== Material provided ==
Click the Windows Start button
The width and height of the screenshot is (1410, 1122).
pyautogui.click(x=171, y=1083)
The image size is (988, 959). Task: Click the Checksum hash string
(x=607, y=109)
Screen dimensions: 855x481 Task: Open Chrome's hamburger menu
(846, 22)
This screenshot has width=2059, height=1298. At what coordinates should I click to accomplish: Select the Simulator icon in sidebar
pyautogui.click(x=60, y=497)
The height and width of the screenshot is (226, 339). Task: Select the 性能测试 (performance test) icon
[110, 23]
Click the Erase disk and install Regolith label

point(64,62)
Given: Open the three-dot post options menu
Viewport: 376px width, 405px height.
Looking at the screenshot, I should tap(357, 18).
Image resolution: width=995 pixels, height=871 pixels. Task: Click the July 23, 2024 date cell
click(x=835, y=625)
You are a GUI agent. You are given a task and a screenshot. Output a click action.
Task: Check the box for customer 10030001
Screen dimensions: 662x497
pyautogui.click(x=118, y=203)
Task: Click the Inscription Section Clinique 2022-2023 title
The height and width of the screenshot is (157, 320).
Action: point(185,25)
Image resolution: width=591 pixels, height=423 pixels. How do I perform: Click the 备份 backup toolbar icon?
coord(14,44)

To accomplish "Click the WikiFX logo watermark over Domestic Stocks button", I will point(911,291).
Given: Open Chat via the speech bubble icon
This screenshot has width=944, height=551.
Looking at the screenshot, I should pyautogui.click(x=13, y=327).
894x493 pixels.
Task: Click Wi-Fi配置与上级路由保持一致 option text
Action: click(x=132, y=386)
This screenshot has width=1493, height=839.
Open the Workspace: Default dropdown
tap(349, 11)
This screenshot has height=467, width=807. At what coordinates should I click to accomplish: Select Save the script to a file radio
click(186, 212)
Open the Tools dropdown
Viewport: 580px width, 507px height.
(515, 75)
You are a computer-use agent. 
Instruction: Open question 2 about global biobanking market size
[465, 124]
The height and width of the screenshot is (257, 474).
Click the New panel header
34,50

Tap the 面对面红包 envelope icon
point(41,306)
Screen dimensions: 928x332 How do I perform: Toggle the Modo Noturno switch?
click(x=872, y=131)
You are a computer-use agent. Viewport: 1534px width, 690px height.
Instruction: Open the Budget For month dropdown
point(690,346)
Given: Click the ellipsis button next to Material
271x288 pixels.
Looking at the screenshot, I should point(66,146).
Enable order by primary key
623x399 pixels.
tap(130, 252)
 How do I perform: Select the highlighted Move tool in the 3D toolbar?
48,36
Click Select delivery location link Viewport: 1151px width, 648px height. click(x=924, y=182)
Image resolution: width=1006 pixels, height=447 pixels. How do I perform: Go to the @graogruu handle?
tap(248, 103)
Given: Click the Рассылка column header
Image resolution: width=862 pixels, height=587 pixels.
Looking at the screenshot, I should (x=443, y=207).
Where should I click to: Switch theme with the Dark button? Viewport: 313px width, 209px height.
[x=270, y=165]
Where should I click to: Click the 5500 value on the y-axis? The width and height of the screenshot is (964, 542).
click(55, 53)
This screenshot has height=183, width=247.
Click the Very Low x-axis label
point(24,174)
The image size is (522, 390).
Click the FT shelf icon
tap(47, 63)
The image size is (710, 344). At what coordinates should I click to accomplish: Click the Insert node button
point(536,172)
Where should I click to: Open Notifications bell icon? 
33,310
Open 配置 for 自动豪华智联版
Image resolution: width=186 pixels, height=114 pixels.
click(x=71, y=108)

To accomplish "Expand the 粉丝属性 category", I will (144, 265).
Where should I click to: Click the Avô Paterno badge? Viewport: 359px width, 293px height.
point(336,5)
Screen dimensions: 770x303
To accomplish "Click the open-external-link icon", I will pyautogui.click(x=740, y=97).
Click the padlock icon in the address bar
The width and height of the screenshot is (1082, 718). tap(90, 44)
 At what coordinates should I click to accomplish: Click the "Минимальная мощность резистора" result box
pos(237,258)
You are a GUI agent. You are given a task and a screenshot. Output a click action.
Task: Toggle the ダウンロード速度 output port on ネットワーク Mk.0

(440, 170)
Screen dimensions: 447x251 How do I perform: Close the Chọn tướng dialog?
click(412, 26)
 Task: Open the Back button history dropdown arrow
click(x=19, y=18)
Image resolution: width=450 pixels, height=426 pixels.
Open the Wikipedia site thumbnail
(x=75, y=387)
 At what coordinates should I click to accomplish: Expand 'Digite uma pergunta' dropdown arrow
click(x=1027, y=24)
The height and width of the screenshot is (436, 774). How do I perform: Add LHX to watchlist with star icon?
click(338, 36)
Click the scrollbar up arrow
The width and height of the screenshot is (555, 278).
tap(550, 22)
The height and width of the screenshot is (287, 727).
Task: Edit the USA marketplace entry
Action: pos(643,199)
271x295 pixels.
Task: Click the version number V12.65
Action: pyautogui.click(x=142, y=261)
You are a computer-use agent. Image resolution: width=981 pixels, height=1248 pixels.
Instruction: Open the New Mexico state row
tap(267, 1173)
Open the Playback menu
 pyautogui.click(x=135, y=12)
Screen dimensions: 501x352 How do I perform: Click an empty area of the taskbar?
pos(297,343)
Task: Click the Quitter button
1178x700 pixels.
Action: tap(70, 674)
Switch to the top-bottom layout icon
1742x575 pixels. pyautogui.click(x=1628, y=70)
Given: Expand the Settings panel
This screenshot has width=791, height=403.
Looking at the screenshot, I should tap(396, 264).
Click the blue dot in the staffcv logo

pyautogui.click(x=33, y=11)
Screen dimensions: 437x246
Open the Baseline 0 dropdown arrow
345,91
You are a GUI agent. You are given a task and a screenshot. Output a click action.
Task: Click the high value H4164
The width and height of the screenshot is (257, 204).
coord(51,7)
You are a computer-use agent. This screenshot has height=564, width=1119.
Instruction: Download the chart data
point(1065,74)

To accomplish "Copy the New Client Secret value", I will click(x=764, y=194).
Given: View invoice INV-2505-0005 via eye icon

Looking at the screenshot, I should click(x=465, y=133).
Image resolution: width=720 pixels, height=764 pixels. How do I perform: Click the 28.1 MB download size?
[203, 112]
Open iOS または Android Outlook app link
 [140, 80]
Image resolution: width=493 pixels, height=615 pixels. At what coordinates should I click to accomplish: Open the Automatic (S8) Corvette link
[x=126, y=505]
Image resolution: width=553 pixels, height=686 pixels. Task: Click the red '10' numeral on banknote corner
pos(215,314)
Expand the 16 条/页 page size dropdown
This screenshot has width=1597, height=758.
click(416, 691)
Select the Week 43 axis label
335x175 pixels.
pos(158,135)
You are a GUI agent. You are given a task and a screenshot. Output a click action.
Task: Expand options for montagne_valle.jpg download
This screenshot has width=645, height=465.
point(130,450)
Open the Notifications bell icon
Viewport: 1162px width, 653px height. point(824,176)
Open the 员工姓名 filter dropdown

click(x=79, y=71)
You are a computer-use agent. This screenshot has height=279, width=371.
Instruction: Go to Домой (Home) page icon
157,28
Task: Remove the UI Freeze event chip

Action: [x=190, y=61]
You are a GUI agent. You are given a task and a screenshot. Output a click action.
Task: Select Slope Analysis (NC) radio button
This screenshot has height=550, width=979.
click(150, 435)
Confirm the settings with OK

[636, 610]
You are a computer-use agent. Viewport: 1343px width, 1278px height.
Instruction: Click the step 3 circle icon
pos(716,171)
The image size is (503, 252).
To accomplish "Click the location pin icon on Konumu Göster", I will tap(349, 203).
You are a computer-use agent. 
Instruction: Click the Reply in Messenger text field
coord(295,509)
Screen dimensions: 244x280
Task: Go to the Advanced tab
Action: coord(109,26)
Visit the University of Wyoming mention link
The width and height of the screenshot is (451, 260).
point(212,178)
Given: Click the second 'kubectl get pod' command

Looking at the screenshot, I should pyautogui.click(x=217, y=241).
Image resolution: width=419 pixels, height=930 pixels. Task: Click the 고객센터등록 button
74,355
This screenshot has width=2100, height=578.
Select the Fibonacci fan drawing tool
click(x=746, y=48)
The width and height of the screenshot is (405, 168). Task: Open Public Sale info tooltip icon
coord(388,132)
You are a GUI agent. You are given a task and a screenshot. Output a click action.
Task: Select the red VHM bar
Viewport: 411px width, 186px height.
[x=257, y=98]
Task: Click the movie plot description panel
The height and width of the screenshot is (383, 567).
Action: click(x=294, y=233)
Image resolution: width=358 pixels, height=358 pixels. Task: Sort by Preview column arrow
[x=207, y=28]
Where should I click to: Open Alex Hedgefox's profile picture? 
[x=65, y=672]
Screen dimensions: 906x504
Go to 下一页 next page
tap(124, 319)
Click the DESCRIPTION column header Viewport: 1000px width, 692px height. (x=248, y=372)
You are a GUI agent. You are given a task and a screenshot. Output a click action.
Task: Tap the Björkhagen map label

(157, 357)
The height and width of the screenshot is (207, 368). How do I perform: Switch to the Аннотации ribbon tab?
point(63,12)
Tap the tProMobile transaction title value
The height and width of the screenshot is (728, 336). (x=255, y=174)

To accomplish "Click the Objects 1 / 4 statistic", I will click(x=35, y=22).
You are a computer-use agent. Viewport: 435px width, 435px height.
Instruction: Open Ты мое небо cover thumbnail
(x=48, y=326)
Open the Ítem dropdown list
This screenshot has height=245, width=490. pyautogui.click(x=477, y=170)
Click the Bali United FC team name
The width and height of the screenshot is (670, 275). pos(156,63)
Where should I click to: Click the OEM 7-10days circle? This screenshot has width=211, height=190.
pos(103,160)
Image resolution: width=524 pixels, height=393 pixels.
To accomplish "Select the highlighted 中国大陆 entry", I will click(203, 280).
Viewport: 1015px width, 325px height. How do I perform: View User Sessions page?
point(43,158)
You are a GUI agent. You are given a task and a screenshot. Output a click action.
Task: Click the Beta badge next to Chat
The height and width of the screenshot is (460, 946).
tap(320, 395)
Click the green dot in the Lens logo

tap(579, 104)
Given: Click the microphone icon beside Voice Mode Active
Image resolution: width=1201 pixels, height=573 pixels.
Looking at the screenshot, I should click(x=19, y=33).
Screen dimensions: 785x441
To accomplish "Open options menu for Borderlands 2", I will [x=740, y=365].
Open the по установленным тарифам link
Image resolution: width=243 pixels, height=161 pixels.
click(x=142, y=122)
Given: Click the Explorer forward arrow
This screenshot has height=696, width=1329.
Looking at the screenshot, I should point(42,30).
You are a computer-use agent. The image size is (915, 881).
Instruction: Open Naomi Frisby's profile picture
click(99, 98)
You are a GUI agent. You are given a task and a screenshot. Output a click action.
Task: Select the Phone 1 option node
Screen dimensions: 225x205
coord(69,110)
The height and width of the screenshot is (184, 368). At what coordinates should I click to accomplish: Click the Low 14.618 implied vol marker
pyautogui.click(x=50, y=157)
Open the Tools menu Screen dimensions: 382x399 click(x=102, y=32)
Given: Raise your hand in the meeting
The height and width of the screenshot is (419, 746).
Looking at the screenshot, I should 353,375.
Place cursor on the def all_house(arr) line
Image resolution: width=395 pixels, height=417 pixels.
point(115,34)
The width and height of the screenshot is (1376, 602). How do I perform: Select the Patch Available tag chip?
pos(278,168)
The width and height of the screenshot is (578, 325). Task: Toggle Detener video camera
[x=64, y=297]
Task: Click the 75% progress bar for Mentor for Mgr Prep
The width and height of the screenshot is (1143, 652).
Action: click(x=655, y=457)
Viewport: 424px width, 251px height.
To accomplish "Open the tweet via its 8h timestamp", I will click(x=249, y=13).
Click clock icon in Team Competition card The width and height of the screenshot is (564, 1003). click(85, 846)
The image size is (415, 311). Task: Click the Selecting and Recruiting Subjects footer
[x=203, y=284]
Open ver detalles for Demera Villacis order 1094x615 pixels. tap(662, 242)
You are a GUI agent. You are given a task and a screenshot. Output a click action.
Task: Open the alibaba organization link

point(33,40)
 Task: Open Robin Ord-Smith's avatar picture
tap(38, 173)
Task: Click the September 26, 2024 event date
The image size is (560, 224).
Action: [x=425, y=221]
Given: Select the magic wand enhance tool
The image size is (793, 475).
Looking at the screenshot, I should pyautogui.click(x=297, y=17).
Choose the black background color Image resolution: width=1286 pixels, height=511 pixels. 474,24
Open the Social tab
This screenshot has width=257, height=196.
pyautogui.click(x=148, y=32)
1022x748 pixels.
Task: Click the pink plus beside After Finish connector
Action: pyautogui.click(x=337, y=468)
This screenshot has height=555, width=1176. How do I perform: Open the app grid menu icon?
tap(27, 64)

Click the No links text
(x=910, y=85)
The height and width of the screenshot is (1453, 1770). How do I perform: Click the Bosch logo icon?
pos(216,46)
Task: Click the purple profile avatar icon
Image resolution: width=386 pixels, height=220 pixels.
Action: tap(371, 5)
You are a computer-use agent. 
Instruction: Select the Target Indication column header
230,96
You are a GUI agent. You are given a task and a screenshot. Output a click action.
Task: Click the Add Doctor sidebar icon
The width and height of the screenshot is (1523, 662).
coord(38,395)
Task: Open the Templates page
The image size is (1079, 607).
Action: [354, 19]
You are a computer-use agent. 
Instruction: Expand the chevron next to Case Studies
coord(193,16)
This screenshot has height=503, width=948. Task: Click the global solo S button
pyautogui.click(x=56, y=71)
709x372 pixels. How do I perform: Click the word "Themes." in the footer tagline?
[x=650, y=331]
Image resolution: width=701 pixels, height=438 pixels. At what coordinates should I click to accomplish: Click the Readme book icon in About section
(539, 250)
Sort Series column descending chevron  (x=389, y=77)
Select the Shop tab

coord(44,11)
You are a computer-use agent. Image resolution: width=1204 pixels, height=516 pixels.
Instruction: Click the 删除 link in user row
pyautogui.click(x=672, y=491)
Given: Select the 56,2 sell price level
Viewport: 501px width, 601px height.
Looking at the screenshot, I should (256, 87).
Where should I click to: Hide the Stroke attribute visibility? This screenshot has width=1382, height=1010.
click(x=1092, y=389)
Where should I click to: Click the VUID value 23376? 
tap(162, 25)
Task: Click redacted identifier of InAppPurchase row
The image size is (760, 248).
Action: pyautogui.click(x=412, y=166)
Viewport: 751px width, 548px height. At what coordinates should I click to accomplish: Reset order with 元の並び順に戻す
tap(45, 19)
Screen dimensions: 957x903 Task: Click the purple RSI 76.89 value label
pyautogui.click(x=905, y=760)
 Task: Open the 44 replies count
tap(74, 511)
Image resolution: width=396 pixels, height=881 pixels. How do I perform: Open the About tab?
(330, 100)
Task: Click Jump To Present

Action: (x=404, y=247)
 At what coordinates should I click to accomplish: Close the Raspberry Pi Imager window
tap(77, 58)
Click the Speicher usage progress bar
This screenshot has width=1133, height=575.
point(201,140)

== Work required ==
Gather up every line from the listing above in which the word "Chat" occurs.

== Answer to this task ==
Given: Open Chat via the speech bubble icon
Task: Click the Beta badge next to Chat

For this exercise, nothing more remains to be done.